Kasım da geçti.
Derûnunu bilemesek de biraz ağır geçti sanki bu Kasım.
Halep gelip ortasına bağdaş kurdu Acılar Meclisi’nin.
Sayılara, istatistiklere, reelpolitiklere gelmez bir acının, içimizin orasına burasına serpilmiş parçacıklarına bakıyoruz nice zamandır. Bu bakışı bir hafta öncesine uzatmak da mümkün, bir asır öncesine de.
İstanbul’un her yerine serpilmiş arapça, türkçe, kürtçe cıvıldaşan Halepli çocuklar da bu bu Acılar Meclisi’nin daimi üyesi.
Rastlarsam hep biraz konuşmaya çalışıyorum, ne konuşulabilirse işte. Sonra susuyoruz bildiğimiz lisanlarda.
İki gün önce genç bir Halepli ile, Ahmet’le tanışıp konuşmaya çalıştık biraz.
Dal gibi bir genç ama çok dalgın aynı zamanda.
Babası, annesi, ağabeyini ve daha bir kaç akrabası için ‘rahmet’ dedi.
Hepsini Halep’te kaybetmiş.
O bildiğimiz suskunluğun içinde yol alırken gözlerine baktım. Tevekkül müydü, teslimiyet mi, dünyada olup olmamanın pek de farketmediği bir bakış mı?
Peki sen nasılsın, dedim. Diyecek başka şey bulamadığım için.
‘Elhamdülillah’ dedi. Bunu yürekten söylediğini hissettim.
En son ne zaman bu kadar içten bir elhamdülillah dediğimi düşündüm. Acaba etrafımdaki birinden bu kadar içten bir ‘elhamdülillah’ı hiç duymuş muydum?
Çayının soğuduğunu gördüm Ahmet’in. Unutmuş muydu içmeyi, yoksa çay içme isteğine bile yer yok muydu bugünlerde?
Dünya buz kesmiş de ondan mıydı yoksa çayın ve her şeyin bu kadar soğuması.
Her şeyin olağanüstü fânî olduğu bir dünyada sıkı bir ‘elhamdülillah’ diyecek kadar vaktimiz ya da bilincimiz olmamışsa ne fena değil mi azizim.

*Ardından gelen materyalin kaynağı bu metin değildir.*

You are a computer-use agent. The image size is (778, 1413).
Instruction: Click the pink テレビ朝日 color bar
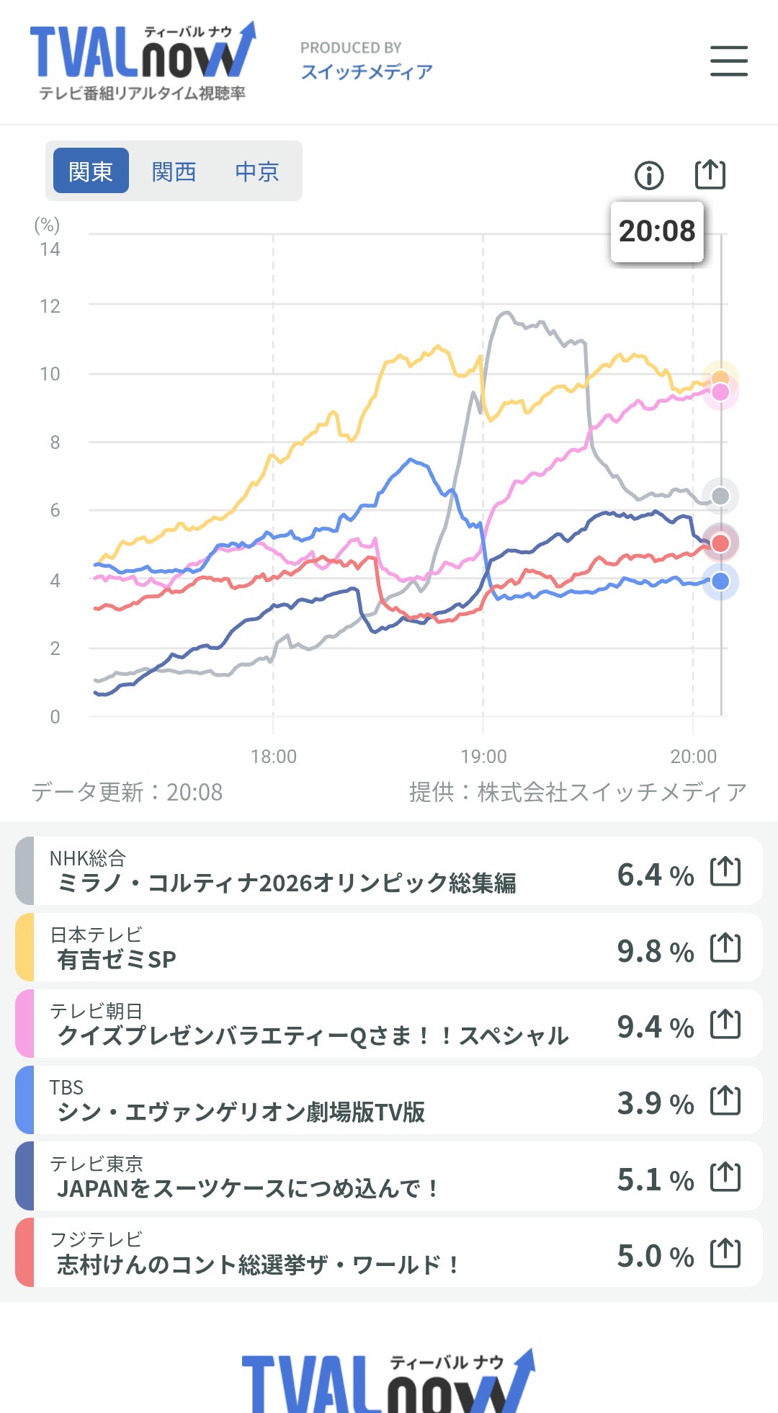[x=24, y=1024]
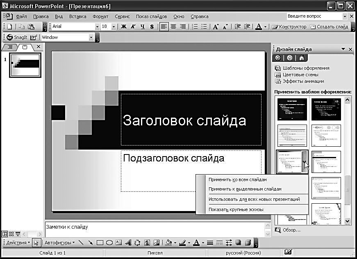Click the increase font size icon
The width and height of the screenshot is (357, 259).
(216, 27)

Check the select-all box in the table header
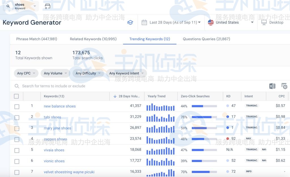coord(16,96)
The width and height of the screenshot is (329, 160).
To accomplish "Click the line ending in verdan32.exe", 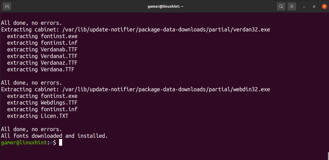I will coord(135,30).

Eskilerden arada bir duyduğumuz ‘elhamdülillahi alâ külli hâl’ diye başlayan ibare nerede şimdi? Kaç Ahmet kaldı şunun şurasında?
İnsan
Geçenlerde konuştuğum bir arkadaş dünyadan tamamıyla koptuğunu ve sadece deli gibi dizi izleyerek yaşamaya çalıştığını söyledi.

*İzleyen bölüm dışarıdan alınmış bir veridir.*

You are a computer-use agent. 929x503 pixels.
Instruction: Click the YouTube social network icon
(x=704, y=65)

Ek olarak hiçbir şeye yoğunlaşamadığını, birçok şeyin anlamını kaybettiğini, binlerce tekrardan artık yorulduğunu, hayat karşısında çözüldüğünü anlattı.
Başka bir arkadaşım da iki yıl önce benzer bir süreç yaşadığını, atlatıncaya kadar kendi hücresinde yaşadığını anlatmıştı.

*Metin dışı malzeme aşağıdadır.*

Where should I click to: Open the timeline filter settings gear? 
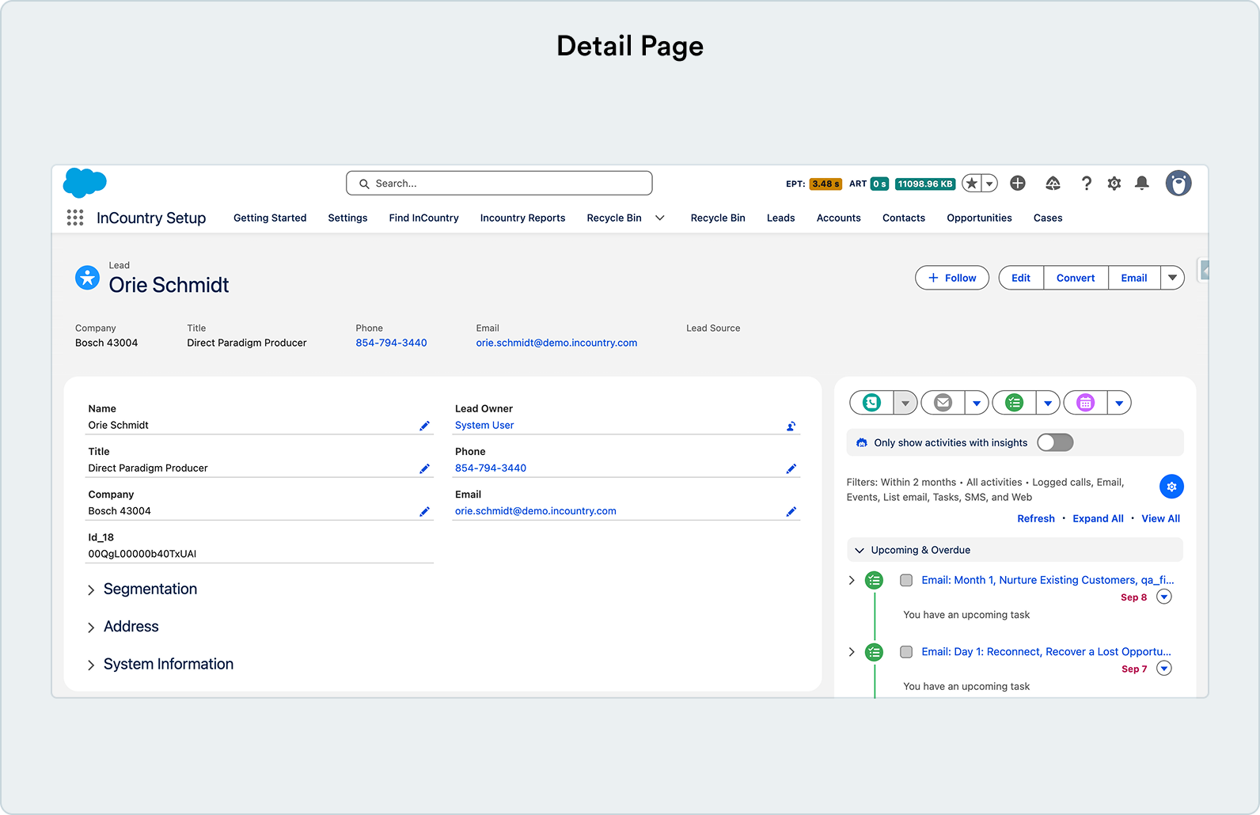point(1171,486)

Bir gün de bir psikiyatr arkadaşı dinlemiştim uzun uzun. Dünya işte.
Dünyadan şeyler
Aptal sahtekârlar hapse girince akıllanmazlar. Burada aptal hapishane avukatlarına dönüşürler, sürekli dava açmaktan hoşlanan zamanı bol mahkumlara. Şu gereksiz davalar 1998’de New Yorklu tutuklular tarafından açıldı:
Bir hırsız kahvaltıda kendisine bayat turta verildiği için mahkemeye 35 bin dolarlık tazminat davası açtı.
Başka bir mahkum hücre hapsinde deodorant kullanmasına izin verilmediği için kötü muamele ve haksız ceza davası açtı.
Amerikalılar her yıl çimlerini biçmek için 2 milyar saat harcıyorlar. Hiç kimse bu işten zevk almıyor. Hepsi çim ekmeseler, biçmek zorunda kalmayacaklarını biliyor. Yine de ekmekten vazgeçmiyorlar, dolay ısıyla biçmekten de kurtulamıyorlar. Yine de Amerikalılar bu şüpheli ayrıcalık için tohumlara ve çim biçme makinalarına milyonlarca dolar harcıyorlar, tek elde ettikleri ise asla komşularınınki kadar güzel görünmeyen bir bahçe.
Gazlı meşrubatlar 1880’lerde keşfedildiğinde ilaç olarak satılıyordu. Şimdi bunları çok içen insanlar, gazlı içeceklerin yarattığı kalsiyum eksikliğini telafi etmek için ilaç kullanmak zorunda kalıyorlar. Bob Fenster- Salaklık Tarihi-Çev.: Zeynep Aksoy-Aykırı Tarih yay.